Whether North Korea has also figured out how to wed the missile with a nuclear warhead has major ramifications not just for South Korea and Japan, but for the US itself, which counts those nations as its principal allies in Asia and retains 80,000 troops in the two countries.
US intelligence appears to have vacillated in its assessments of North Korea's capabilities.
In April 2005, Lowell Jacoby, director of the Defense Intelligence Agency, told the Senate Armed Services Committee that North Korea had the capability to arm a missile with a nuclear device. Pentagon officials, however, later backtracked.
According to the Congressional Research Service, a report from the same intelligence agency to Congress in August 2007 said that "North Korea has short and medium-range missiles that could be fitted with nuclear weapons, but we do not know whether it has in fact done so."
In this March 11, 2013 file photo released by the Korean Central News Agency (KCNA) and distributed by the Korea News Service, North Korean leader Kim Jong Un waves at military officers after inspecting the Wolnae Islet Defense Detachment, North Korea, near the western sea border with South Korea.
In an interview in Germany, General Martin Dempsey, chairman of the Joint Chiefs of Staff, said the U.S. does not know whether North Korea has "weaponised" its nuclear capability.
Still, Washington is taking North Korea's nuclear threats seriously.

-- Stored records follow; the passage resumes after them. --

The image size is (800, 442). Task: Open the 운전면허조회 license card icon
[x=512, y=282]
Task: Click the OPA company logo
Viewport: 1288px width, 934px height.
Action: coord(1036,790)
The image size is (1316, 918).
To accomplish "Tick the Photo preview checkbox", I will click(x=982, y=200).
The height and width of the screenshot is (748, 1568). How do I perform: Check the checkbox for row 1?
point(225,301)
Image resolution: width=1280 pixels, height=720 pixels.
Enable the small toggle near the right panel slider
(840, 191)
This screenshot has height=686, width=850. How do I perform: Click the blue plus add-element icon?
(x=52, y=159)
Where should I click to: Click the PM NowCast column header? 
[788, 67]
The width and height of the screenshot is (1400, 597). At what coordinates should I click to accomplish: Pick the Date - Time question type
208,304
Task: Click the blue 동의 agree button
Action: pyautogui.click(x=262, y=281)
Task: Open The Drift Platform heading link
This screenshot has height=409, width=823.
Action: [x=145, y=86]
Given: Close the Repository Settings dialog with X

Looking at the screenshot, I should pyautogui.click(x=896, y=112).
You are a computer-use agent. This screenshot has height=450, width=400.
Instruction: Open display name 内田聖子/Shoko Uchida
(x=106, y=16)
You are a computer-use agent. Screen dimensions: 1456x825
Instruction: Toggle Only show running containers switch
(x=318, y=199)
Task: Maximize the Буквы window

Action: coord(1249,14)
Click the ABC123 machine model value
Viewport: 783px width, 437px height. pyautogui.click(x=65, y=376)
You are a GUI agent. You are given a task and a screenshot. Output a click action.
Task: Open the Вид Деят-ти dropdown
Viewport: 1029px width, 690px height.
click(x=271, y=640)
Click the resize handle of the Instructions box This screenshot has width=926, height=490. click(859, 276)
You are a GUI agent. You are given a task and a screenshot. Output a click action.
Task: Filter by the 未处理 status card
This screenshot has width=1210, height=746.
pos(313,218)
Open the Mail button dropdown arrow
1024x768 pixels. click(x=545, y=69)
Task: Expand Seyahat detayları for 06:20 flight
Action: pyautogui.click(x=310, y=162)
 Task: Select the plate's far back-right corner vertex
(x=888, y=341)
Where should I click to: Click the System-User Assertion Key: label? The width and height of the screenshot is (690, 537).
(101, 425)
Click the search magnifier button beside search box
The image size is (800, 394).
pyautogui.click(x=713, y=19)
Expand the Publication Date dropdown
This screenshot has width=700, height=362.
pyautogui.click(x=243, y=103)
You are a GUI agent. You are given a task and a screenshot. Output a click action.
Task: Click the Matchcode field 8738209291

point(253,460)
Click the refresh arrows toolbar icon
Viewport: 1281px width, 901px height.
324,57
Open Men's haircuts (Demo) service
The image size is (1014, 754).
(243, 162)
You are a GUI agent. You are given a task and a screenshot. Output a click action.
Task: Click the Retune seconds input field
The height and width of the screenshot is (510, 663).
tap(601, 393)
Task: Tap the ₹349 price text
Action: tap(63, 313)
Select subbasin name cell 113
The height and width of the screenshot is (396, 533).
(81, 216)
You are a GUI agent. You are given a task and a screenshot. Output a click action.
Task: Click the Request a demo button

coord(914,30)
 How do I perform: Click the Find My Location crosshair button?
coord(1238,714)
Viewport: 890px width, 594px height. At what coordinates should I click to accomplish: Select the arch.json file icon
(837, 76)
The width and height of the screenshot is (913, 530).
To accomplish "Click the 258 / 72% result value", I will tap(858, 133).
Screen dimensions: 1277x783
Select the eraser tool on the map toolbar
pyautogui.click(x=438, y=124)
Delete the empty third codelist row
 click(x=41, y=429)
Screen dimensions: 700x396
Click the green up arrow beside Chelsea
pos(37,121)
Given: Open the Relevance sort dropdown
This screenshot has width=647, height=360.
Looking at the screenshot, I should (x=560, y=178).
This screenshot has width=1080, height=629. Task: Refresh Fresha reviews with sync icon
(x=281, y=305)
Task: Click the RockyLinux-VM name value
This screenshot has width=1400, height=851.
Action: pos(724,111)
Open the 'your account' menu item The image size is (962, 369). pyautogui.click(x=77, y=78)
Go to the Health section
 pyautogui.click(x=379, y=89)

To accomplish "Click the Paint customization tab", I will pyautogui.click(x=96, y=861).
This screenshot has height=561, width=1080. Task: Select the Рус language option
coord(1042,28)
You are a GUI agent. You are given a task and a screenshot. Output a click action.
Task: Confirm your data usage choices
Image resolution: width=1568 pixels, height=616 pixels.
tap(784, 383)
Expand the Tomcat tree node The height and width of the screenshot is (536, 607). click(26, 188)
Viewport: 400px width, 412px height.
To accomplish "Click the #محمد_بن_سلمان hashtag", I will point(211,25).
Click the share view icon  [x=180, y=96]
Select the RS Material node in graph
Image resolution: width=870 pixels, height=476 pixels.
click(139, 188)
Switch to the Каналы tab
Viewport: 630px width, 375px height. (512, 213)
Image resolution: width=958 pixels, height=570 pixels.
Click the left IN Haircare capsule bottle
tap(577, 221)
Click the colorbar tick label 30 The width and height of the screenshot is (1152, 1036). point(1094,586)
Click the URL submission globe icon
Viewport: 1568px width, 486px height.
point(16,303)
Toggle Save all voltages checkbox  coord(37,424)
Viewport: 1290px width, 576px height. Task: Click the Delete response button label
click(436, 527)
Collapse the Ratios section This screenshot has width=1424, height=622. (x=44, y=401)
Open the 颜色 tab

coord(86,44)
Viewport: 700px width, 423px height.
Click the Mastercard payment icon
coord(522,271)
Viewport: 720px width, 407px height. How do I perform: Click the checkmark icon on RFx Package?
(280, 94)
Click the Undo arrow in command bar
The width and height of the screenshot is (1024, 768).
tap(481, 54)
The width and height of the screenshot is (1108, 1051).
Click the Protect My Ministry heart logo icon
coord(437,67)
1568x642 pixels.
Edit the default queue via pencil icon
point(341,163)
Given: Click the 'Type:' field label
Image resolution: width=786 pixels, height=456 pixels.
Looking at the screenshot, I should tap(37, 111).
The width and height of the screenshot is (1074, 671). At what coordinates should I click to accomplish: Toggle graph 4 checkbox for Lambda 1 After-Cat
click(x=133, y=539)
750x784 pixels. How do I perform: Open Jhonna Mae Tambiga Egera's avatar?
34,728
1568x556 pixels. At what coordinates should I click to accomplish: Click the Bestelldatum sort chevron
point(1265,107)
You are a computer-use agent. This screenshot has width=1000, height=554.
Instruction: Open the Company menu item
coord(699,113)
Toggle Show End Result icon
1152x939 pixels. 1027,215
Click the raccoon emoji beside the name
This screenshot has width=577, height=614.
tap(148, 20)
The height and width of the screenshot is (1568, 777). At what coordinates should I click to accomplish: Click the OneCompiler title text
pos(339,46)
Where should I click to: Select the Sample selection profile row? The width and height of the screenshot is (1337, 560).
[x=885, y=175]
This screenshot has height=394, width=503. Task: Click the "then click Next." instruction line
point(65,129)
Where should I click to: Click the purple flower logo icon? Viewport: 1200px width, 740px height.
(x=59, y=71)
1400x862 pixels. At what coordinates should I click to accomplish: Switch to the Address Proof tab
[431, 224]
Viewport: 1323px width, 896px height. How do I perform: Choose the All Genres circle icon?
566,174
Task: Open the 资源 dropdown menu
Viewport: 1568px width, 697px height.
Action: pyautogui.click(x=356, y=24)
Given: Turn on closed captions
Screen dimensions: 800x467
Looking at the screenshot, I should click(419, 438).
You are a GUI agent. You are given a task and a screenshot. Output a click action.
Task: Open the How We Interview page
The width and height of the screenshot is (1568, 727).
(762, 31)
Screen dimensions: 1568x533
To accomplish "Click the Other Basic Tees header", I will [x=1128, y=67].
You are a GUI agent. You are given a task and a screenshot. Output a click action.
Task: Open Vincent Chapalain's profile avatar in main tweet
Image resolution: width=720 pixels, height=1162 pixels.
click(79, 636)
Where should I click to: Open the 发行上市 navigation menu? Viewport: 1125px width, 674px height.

In December, North Korea launched a long-range rocket that could potentially hit the continental US According to South Korean officials, North Korea has moved at least one missile with "considerable range" to its east coast - possibly the untested Musudan missile, believed to have a range of 3000 - 4000 kilometers.
This week, the US said two of the Navy's missile-defence ships were positioned closer to the Korean peninsula, and a land-based system is being deployed for the Pacific territory of Guam. The Pentagon last month announced longer-term plans to beef up its US-based missile defences.
South Korea is separated from North Korea and its huge standing army by a heavily militarized frontier, and the countries remain in an official state of war, as the Korean War ended in 1953 without a peace treaty. Even without nuclear arms, the North positions enough artillery within range of Seoul to devastate large parts of the capital before the much-better-equipped US and South Korea could fully respond.
And Japan has been starkly aware of the threat since North Korea's 1998 test of the medium-range Taepodong missile that overflew its territory.
Yet in the latest standoff, much of the international attention has been on the North's potential threat to the US, a more distant prospect than its capabilities to strike its own neighbours. Experts say the North could hit South Korea with chemical weapons, and might also be able to use a Scud missile to carry a nuclear warhead.
Daryl Kimball, executive director of the Arms Control Association, acknowledges the North might be able to put a warhead on a Rodong missile, but he sees it as unlikely. He says the North's nuclear threats are less worthy of attention than the prospects of a miscalculation leading to a conventional war.
"North Korea understands that a serious attack on South Korea or other US interests is going to be met with overwhelming force," he said. "It would be near suicidal for the regime."